Is Academic Writing Becoming More Colloquial?

Have you noticed that academic writing in books and journals seems less formal than it used to? Preliminary data from the Written BNC2014 shows that you may be right!

Some early data from the academic journals and academic books sections of the new corpus has been analysed to find out whether academic writing has become more colloquial since the 1990s. Colloquialisation is “a tendency for features of the conversational spoken language to infiltrate and spread in the written language” (Leech, 2002: 72). The colloquialisation of language can make messages more easily understood by the general public because, whilst not everybody is familiar with the specifics of academic language, everyone is familiar with spoken language.

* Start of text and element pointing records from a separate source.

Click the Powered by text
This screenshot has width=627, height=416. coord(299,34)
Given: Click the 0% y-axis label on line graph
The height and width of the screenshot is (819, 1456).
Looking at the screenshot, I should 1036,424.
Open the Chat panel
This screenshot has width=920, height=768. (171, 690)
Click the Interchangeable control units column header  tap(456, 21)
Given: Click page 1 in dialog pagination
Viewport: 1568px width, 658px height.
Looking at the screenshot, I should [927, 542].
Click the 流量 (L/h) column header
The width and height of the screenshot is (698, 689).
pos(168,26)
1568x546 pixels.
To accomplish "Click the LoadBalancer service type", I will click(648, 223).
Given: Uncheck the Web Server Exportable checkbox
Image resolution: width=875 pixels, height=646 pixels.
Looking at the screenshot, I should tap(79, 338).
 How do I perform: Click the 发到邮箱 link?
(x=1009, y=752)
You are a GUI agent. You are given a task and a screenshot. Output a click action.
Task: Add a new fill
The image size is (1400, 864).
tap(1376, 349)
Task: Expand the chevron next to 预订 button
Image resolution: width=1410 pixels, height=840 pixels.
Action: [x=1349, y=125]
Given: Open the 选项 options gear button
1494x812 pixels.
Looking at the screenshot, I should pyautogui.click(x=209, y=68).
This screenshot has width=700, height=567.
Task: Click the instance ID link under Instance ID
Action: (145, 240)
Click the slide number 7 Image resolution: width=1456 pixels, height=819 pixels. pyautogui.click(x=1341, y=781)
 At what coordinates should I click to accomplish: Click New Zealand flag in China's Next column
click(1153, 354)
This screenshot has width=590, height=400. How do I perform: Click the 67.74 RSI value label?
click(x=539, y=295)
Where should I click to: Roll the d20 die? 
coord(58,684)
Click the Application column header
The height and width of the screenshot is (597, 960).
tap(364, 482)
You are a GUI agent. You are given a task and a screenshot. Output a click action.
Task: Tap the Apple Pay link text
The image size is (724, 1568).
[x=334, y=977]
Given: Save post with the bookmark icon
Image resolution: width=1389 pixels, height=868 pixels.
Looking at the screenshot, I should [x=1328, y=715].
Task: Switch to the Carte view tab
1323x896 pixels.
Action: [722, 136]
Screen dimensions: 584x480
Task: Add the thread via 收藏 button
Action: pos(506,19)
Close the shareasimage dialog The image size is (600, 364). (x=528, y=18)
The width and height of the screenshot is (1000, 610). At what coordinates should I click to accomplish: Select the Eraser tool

In order to investigate the colloquialisation of academic writing, the frequencies of several linguistic features which have been associated with colloquialisation were compared in academic writing in the BNC1994 and the BNC2014.

Results show that, of the eleven features studied, five features have shown large changes in frequency between the BNC1994 and the BNC2014, pointing to the colloquialisation of academic writing. The use of first and second person pronouns, verb contractions, and negative contractions have previously been found to be strongly associated with spoken language. These features have all increased in academic language between 1994 and 2014. Passive constructions and relative pronouns have previously been found to be strongly associated with written language, and are not often used in spoken language. This analysis shows that both of these features have decreased in frequency in academic language in the BNC2014.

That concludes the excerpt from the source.